最初に訪れるのは高千穂峡から岩戸川と呼ばれる川をさかのぼったところにある天岩戸神社だ。その名のとおり天岩戸そのものをご神体とする。今さらではあるが、念のために、古事記における最大のクライマックス「岩戸開きの神話」について簡単におさらいしておこう。
高天原でもっとも尊い神であるアマテラスオオミカミは、弟スサノオノミコトの乱暴狼藉に悩んで天岩戸に隠れてしまわれた。光が失われ、世界は闇に閉ざされた。困り果てた神々は天安河原(あまのやすがわら)というところに集まって相談をした。すると知恵の神オモイカネノミコトがよい計画を思いついた。
まず常世の長鳴鳥を連れてきて鳴かせ、夜が明けたかのように見せかける。続いてアメノウヅメノミコトがおもしろおかしい踊りをし、神々は楽しそうに大騒ぎをした。すると、アマテラスオオミカミは何事が起きたのかといぶかしんで岩戸を少し開いた。

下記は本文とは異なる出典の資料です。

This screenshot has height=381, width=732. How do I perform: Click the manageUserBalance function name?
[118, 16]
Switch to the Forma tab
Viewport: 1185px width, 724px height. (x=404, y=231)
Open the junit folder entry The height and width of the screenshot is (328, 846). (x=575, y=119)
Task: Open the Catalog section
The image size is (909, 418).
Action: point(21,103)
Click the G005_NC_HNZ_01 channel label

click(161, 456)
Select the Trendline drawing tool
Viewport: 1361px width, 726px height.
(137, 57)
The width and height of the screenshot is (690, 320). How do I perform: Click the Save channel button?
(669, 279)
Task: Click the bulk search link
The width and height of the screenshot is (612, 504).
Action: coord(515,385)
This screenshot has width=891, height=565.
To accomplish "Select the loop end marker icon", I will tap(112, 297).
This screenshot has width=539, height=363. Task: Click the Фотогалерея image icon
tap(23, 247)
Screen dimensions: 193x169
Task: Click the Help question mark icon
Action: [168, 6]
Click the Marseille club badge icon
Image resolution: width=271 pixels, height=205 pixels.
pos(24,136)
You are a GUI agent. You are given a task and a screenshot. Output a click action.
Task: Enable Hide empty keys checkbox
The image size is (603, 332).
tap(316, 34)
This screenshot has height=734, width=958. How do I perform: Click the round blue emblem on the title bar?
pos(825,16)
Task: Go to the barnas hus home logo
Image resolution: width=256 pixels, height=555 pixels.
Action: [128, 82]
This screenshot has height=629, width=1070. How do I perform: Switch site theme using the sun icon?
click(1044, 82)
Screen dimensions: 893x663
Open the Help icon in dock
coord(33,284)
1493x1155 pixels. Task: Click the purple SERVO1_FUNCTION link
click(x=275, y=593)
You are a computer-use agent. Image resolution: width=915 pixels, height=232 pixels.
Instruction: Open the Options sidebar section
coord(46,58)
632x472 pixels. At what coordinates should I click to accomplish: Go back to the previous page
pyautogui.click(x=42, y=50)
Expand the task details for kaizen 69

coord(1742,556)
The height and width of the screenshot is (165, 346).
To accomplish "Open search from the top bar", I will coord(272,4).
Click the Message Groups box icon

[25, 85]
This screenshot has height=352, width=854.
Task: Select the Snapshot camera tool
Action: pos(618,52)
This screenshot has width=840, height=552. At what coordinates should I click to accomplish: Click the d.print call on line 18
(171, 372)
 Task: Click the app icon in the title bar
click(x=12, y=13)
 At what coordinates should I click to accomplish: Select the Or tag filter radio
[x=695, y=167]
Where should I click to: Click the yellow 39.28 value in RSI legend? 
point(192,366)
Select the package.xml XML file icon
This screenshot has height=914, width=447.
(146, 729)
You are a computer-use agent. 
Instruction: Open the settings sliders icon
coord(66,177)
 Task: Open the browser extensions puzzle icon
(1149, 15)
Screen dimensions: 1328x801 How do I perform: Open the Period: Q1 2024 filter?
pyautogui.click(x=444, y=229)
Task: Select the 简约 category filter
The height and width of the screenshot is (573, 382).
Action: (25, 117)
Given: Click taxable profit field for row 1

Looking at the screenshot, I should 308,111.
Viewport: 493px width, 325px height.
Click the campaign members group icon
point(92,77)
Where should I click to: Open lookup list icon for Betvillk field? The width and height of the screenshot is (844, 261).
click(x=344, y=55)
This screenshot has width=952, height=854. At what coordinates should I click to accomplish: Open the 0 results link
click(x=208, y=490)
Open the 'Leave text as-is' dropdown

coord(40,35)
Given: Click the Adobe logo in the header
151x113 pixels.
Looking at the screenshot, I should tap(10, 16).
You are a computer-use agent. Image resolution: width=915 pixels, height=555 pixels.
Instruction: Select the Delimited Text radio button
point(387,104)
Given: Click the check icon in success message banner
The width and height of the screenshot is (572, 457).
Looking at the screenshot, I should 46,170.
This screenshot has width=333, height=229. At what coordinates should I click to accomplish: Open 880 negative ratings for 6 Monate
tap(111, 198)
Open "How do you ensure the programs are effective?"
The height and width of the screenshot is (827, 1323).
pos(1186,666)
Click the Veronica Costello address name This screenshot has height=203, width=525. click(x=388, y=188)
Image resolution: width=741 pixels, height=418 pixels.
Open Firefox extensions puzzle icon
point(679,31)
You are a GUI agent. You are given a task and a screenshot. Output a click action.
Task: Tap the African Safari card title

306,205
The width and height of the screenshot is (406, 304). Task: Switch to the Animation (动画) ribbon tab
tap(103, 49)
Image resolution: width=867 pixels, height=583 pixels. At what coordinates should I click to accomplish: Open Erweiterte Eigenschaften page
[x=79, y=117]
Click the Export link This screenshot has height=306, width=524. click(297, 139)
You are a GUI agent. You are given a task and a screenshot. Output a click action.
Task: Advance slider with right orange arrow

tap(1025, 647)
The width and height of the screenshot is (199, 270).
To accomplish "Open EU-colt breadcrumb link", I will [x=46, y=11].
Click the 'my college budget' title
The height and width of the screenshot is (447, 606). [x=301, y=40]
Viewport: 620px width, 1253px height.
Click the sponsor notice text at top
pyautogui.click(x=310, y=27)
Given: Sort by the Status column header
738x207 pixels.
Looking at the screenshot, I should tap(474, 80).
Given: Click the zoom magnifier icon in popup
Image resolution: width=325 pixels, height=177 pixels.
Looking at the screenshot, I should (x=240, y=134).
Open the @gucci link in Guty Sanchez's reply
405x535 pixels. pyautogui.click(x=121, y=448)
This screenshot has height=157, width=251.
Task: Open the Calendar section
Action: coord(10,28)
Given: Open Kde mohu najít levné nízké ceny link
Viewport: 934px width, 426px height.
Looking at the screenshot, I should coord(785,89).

すかさず前もって準備してあった鏡を見せ、「このように尊い神が現れたので皆喜んでおります」と言うと、アマテラスオオミカミはその神(実は鏡に映った自分の姿)をよく見ようとさらに岩戸を開いた。その瞬間、力自慢の神タヂカラオノミコトが岩戸を放り投げてアマテラスオオミカミを引っ張り出した。すると世界には再び光が戻った。
天岩戸神社とその周辺には、この興味深い話の舞台とされる場所がいくつかある。他の地方にも天岩戸とされる洞窟はいくつか存在するのだが、こちらほど物語の要素を体感できるところはなく、古事記ファンなら一度は行きたい聖地である。